### PROMPT
Rewrite the listing from the line with "You are a computer-use agent. Screen" to the line with "[x=532, y=379]", replacing every instance of "Instruction" with "Goal" and leaving all other text unchanged.

[START EXCERPTED RECORDS]

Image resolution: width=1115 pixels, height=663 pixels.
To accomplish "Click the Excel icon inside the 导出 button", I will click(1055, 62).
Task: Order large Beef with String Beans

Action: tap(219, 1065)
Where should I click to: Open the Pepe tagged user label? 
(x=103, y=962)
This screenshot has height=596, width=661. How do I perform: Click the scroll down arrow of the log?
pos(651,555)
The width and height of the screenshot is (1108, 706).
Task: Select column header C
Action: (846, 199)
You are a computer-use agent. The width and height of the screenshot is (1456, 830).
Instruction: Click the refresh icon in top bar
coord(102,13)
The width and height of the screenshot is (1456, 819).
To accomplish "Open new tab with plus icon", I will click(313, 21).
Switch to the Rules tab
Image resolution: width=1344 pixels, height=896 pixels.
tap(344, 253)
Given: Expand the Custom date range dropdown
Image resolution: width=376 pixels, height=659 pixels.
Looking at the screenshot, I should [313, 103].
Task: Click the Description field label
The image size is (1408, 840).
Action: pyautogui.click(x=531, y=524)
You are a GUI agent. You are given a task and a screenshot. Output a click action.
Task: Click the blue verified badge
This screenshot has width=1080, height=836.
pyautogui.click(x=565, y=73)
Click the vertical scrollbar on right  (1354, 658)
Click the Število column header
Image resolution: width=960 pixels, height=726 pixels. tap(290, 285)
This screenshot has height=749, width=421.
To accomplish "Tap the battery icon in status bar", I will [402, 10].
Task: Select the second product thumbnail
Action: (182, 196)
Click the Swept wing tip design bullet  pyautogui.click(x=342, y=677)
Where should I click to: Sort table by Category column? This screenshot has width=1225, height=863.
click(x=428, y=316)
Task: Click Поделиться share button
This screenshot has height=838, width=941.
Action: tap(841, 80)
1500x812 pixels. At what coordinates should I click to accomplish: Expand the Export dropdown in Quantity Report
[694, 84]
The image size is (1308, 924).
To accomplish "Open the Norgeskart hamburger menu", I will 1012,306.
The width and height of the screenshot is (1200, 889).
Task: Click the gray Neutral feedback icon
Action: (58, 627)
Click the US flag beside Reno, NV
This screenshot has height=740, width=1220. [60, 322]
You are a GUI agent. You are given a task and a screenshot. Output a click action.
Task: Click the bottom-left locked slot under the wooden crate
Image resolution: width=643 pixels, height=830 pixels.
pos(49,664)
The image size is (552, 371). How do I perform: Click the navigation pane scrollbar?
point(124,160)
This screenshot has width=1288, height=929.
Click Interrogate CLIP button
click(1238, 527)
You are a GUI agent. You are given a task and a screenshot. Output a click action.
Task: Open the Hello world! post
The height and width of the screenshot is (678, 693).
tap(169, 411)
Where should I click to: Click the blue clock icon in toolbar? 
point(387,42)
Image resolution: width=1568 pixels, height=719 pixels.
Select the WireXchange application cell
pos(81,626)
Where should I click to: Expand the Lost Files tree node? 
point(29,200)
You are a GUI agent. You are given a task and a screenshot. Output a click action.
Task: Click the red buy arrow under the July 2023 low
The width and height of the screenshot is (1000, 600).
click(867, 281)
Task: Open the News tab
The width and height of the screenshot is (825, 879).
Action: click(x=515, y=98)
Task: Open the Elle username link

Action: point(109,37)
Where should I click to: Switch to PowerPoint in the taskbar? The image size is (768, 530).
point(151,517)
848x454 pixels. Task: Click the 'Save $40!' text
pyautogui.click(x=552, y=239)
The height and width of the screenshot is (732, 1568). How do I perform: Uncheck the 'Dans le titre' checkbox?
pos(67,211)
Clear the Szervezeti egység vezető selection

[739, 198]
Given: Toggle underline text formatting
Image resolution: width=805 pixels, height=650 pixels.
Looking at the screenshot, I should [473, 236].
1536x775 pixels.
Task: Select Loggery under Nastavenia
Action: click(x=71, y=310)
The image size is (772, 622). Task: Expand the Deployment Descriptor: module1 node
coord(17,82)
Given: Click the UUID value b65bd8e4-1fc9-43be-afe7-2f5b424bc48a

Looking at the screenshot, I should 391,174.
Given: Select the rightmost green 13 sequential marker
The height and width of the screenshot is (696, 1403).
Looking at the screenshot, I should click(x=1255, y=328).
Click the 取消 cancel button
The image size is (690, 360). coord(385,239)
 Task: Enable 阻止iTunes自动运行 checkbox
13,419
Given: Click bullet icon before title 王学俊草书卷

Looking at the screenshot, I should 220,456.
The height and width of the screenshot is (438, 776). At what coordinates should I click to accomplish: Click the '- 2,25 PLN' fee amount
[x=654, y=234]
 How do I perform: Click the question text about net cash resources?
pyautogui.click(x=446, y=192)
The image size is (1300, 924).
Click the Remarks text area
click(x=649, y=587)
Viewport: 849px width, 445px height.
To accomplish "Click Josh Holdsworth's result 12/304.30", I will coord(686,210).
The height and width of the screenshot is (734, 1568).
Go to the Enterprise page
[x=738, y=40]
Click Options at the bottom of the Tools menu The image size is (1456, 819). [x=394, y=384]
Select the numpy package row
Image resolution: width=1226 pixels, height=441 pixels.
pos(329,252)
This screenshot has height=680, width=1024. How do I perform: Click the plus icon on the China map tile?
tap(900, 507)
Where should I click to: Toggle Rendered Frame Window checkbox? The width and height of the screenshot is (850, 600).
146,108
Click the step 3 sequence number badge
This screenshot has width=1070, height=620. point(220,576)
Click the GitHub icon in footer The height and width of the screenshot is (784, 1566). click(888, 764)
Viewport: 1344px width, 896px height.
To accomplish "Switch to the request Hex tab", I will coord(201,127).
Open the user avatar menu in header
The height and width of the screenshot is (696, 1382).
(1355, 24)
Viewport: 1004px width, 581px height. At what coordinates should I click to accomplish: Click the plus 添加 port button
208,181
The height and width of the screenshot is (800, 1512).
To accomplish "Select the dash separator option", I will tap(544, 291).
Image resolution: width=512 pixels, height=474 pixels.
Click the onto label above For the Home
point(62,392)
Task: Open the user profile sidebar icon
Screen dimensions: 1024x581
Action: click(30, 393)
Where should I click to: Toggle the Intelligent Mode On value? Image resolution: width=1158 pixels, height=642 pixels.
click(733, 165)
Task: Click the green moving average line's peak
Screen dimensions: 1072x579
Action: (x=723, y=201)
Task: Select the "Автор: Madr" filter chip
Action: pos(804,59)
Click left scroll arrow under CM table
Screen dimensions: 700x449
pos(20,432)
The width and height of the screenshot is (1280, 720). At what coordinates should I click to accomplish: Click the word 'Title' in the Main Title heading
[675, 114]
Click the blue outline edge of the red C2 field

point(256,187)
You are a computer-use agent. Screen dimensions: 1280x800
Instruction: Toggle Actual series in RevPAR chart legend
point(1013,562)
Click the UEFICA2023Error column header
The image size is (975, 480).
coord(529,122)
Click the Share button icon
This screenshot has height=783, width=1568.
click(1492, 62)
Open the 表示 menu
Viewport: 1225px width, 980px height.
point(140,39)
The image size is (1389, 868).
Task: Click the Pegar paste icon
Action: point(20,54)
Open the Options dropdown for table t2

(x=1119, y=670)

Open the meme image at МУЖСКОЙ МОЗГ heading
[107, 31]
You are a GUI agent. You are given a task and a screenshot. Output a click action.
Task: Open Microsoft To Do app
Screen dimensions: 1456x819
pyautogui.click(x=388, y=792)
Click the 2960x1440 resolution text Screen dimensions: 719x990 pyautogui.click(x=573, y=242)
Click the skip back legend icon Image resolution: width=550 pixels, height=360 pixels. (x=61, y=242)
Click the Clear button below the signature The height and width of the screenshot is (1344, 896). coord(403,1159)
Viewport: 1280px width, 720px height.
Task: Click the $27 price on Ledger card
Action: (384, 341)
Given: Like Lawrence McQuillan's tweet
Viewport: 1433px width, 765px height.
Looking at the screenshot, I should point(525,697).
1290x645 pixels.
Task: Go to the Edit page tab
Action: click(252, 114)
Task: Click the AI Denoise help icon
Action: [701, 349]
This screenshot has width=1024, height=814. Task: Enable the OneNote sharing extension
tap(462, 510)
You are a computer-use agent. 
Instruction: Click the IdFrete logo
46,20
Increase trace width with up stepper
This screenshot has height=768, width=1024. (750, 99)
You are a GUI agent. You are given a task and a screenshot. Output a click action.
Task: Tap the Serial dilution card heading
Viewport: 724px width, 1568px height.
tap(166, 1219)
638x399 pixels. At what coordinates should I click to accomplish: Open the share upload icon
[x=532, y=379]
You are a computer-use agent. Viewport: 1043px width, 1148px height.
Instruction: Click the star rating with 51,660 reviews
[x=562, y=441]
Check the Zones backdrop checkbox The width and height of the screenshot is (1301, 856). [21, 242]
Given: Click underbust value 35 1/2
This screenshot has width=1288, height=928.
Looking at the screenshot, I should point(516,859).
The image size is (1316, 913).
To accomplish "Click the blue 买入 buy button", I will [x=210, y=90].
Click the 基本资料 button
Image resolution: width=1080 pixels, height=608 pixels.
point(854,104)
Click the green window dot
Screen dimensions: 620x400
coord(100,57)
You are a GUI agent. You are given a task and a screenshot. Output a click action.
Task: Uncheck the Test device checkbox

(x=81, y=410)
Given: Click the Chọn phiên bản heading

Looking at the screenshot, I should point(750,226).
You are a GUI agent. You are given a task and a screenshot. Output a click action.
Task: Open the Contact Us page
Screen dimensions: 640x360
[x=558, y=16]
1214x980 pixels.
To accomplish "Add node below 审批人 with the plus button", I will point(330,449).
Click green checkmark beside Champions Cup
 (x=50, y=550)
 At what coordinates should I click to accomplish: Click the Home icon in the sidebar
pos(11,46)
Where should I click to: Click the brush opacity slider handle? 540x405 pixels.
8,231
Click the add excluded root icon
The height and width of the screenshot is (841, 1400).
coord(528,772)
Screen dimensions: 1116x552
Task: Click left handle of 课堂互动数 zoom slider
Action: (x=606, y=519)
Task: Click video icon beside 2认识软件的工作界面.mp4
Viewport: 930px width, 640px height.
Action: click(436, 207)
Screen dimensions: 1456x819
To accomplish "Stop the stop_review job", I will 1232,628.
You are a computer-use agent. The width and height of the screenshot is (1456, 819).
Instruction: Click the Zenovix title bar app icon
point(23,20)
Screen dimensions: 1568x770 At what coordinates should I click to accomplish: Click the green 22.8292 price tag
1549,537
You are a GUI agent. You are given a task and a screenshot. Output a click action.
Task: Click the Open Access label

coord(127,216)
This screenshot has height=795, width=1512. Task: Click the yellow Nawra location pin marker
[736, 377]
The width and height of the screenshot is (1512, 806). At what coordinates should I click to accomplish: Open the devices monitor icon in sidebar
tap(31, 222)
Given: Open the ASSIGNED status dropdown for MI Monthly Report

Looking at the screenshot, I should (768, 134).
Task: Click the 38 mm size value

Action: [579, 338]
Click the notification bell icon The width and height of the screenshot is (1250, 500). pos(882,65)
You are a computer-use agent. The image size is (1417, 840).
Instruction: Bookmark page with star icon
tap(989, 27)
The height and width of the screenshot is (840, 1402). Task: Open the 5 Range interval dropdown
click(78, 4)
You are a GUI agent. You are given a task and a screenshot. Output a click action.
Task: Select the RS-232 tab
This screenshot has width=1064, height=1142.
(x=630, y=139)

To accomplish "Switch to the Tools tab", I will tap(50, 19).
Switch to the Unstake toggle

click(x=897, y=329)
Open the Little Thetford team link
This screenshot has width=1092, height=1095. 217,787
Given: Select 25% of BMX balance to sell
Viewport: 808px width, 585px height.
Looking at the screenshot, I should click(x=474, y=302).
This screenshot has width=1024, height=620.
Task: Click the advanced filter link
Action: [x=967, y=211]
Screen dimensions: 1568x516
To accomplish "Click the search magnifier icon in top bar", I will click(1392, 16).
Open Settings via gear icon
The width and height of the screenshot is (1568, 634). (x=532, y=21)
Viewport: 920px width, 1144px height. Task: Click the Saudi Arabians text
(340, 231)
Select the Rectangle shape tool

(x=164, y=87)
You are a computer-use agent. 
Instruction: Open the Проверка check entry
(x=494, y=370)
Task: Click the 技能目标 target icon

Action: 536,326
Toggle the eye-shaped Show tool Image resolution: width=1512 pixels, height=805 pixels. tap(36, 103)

[END EXCERPTED RECORDS]

### RESULT OF THIS EXERCISE
You are a computer-use agent. Screen dimensions: 1280x800
Goal: Toggle Actual series in RevPAR chart legend
point(1013,562)
Click the UEFICA2023Error column header
The image size is (975, 480).
coord(529,122)
Click the Share button icon
This screenshot has height=783, width=1568.
click(1492, 62)
Open the 表示 menu
Viewport: 1225px width, 980px height.
point(140,39)
The image size is (1389, 868).
Task: Click the Pegar paste icon
Action: point(20,54)
Open the Options dropdown for table t2

(x=1119, y=670)

Open the meme image at МУЖСКОЙ МОЗГ heading
[107, 31]
You are a GUI agent. You are given a task and a screenshot. Output a click action.
Task: Open Microsoft To Do app
Screen dimensions: 1456x819
pyautogui.click(x=388, y=792)
Click the 2960x1440 resolution text Screen dimensions: 719x990 pyautogui.click(x=573, y=242)
Click the skip back legend icon Image resolution: width=550 pixels, height=360 pixels. (x=61, y=242)
Click the Clear button below the signature The height and width of the screenshot is (1344, 896). coord(403,1159)
Viewport: 1280px width, 720px height.
Task: Click the $27 price on Ledger card
Action: (384, 341)
Given: Like Lawrence McQuillan's tweet
Viewport: 1433px width, 765px height.
Looking at the screenshot, I should point(525,697).
1290x645 pixels.
Task: Go to the Edit page tab
Action: click(252, 114)
Task: Click the AI Denoise help icon
Action: [701, 349]
This screenshot has width=1024, height=814. Task: Enable the OneNote sharing extension
tap(462, 510)
You are a computer-use agent. 
Goal: Click the IdFrete logo
46,20
Increase trace width with up stepper
This screenshot has height=768, width=1024. (750, 99)
You are a GUI agent. You are given a task and a screenshot. Output a click action.
Task: Tap the Serial dilution card heading
Viewport: 724px width, 1568px height.
tap(166, 1219)
638x399 pixels. At what coordinates should I click to accomplish: Open the share upload icon
[x=532, y=379]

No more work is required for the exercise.